Three of the Olsen brothers, Merlin, Phil, and Orrin, played in the NFL, with Merlin and Phil playing together for the Rams from 1971 to 1974. A nephew, Hans, son of his brother, Clark, also played professional football. In 1975 and 1976, the Rams defense finished second in the NFL against the run while ranking in the top five in sacking opposing quarterbacks and compiling a 22-5-1 record over those two seasons.

Olsen's last game was the NFC Championship game in 1976 at Bloomington, Minnesota. The Vikings took advantage on a freak play early in the game. A blocked field goal returned 90 yards for a touchdown shocked the Rams in the first quarter. The defense was later victimized by a couple of big plays by the Vikings. The Rams came up short, losing 24–13, bringing the storied career of the Rams' finest defensive tackle to an end.

Olsen made the Pro Bowl a then-record 14 times, missing it only in his final year. He was inducted into the Pro Football Hall of Fame in 1982 in his first year of eligibility; he selected his college position coach Tony Knap as his presenter. In 1999, Olsen was ranked 25th on The Sporting News''' list of the 100 Greatest Football Players.

 Entertainment 
Olsen enjoyed continued success after the NFL as a broadcaster, actor, and businessman.

• _PROBLEM DETAILS_:
According to the excerpt about Olsen, who did he choose as his presenter for his Pro Football Hall of Fame induction? The records have no connection to the excerpt about Olsen.

• _DATASET ENTRIES_:
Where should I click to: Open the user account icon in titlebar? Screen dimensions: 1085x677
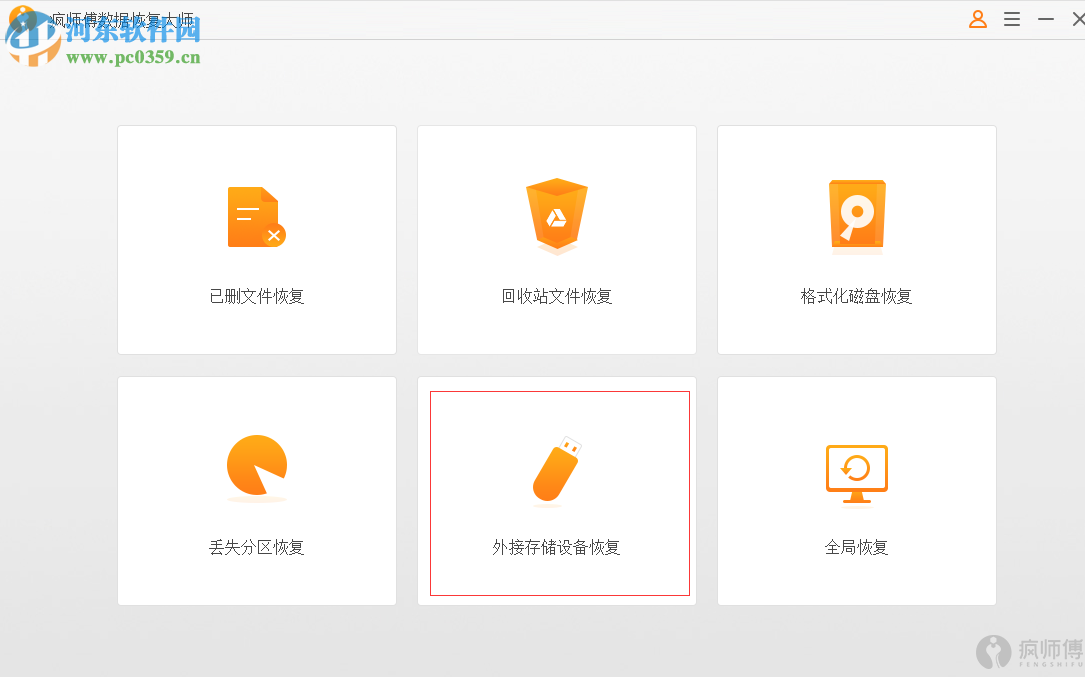pos(977,18)
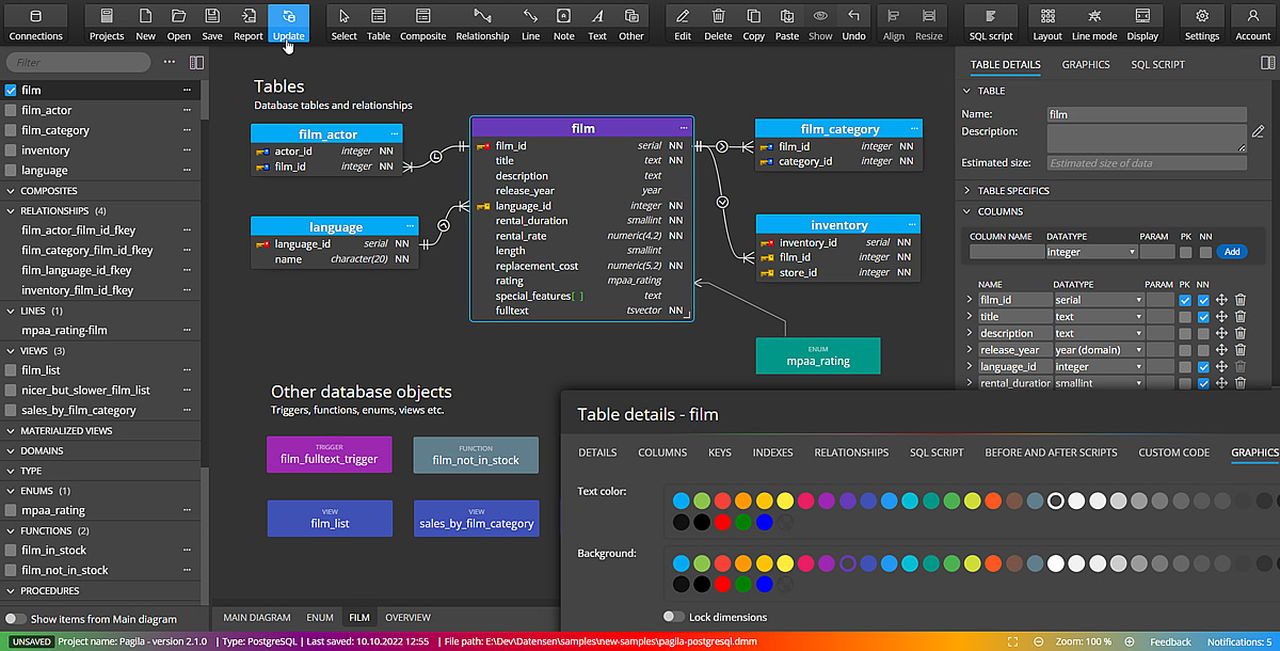Pick the first blue text color swatch
Viewport: 1280px width, 651px height.
(x=681, y=501)
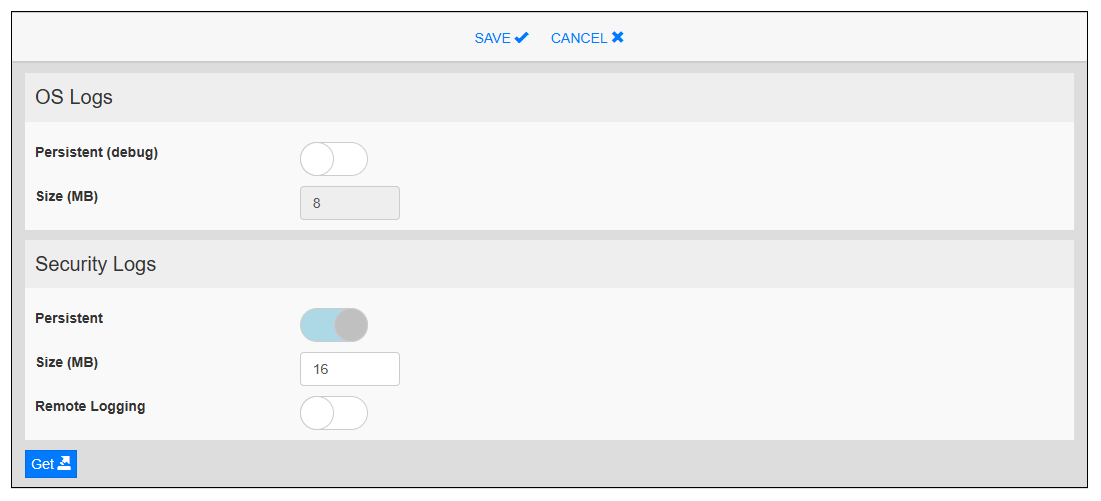The width and height of the screenshot is (1101, 501).
Task: Click the white knob of Remote Logging switch
Action: (x=317, y=413)
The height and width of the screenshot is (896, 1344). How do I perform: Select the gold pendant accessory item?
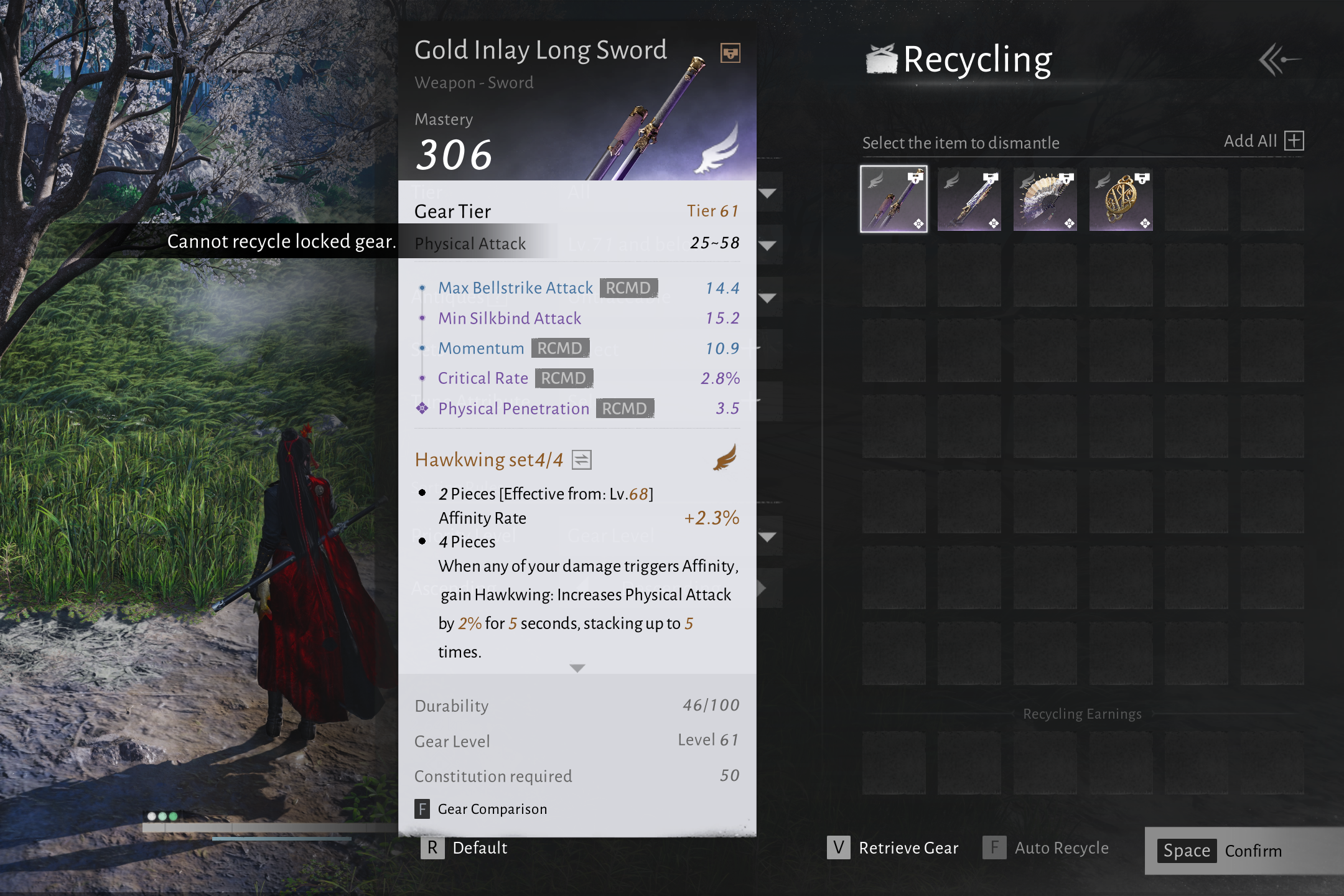point(1121,199)
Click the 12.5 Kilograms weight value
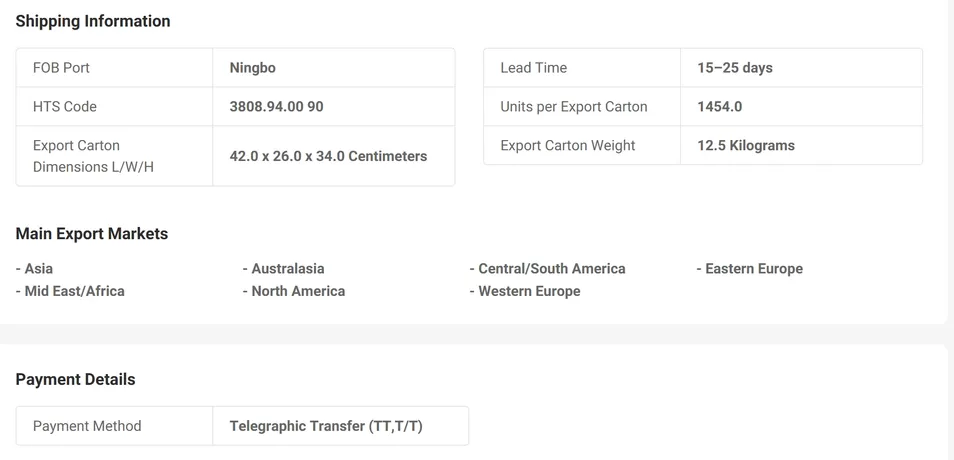This screenshot has height=460, width=954. click(x=746, y=145)
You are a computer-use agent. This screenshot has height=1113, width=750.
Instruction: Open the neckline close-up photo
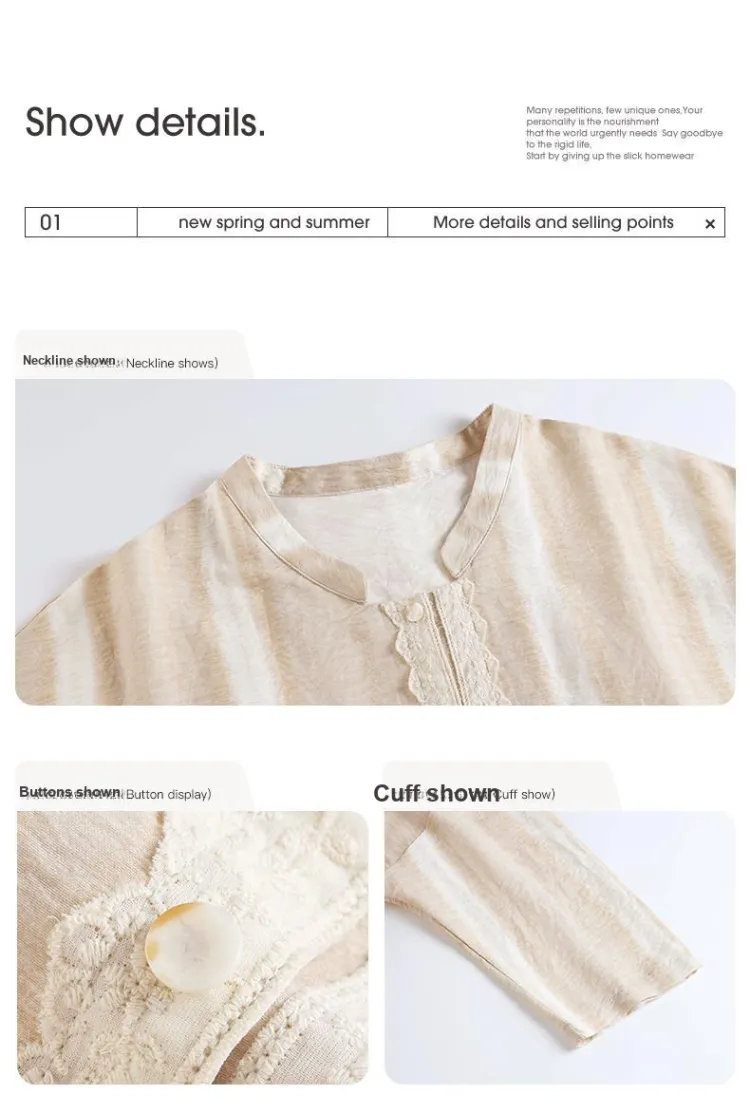click(375, 542)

• _RESULT_:
Tony Knap, his college position coach.